In the first place, there can be no co-ordination of the different stages of education until all the agencies of instruction in each area or district are placed under one central control. Until this is effected we must have at times overlapping of the agencies of instruction. In some cases there may also be waste of the means of education. In every case there will be a general want of balance between the various parts of the system.

In the second place, one object of any organisation of the means of education should be the selection of the best ability from amongst the children of our Elementary Schools and the further education of this ability at some one or other type of Intermediate or Secondary School. In order that this may be economically and efficiently effected, the instruction of the Elementary School should enable the pupil at a certain age to fit himself into the work of the High School, and our High Schools' system should be so differentiated in type as to furnish not one type of such education but several in accordance with the main classes of service required by the community of its adult members.
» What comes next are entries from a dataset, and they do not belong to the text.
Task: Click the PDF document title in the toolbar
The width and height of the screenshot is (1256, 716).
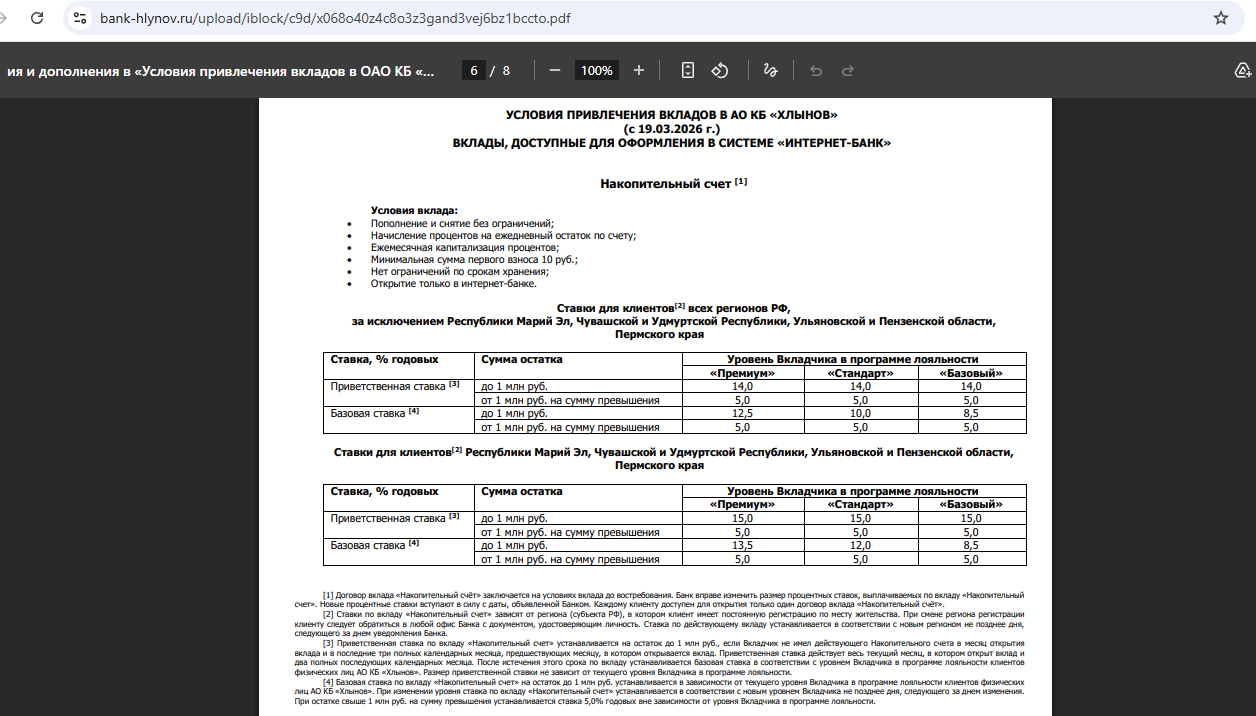Action: pos(222,71)
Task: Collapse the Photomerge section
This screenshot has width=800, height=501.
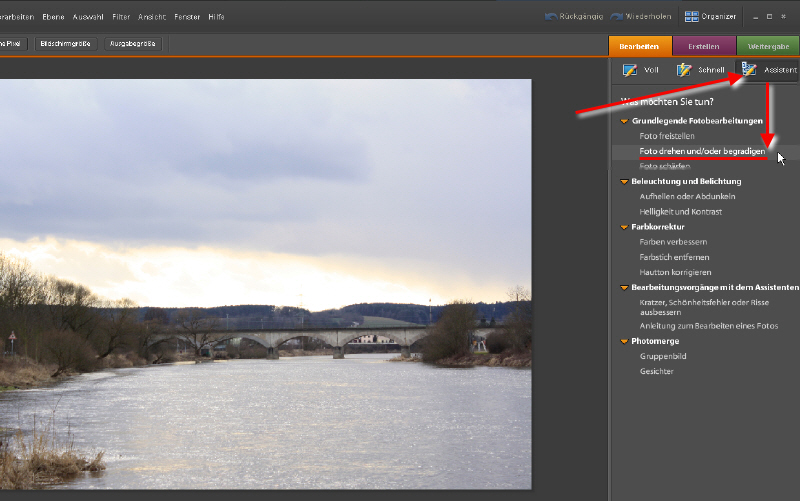Action: 624,341

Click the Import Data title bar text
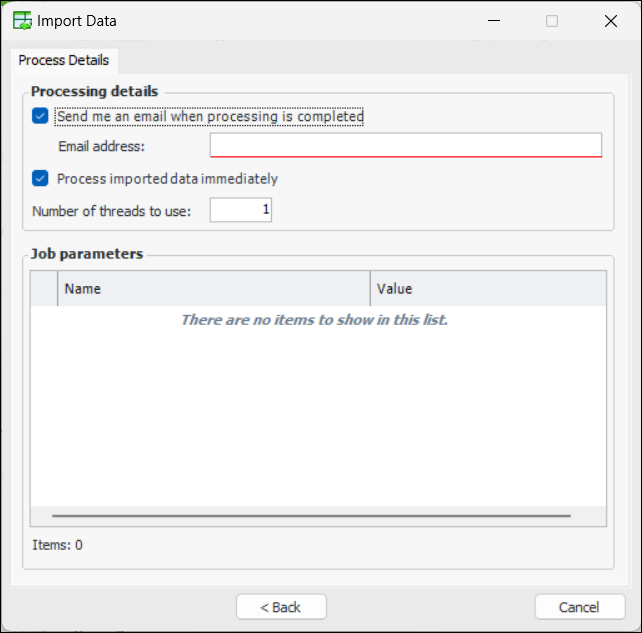click(77, 20)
Manifestly such a co-ordination of the means and such a grading of the agencies of education, if not impossible on the voluntary principle, is at least difficult of complete realisation.

Hence, on the ground that the higher education of the young is necessary for the securing of their after social efficiency, on the ground that it is necessary for the economic and social security of the community, on the ground that aid in higher education is a help towards doing without help and that its provision in many cases cannot be fully met by the voluntary contribution of the individual, we may urge the need for the State's undertaking its adequate and efficient provision.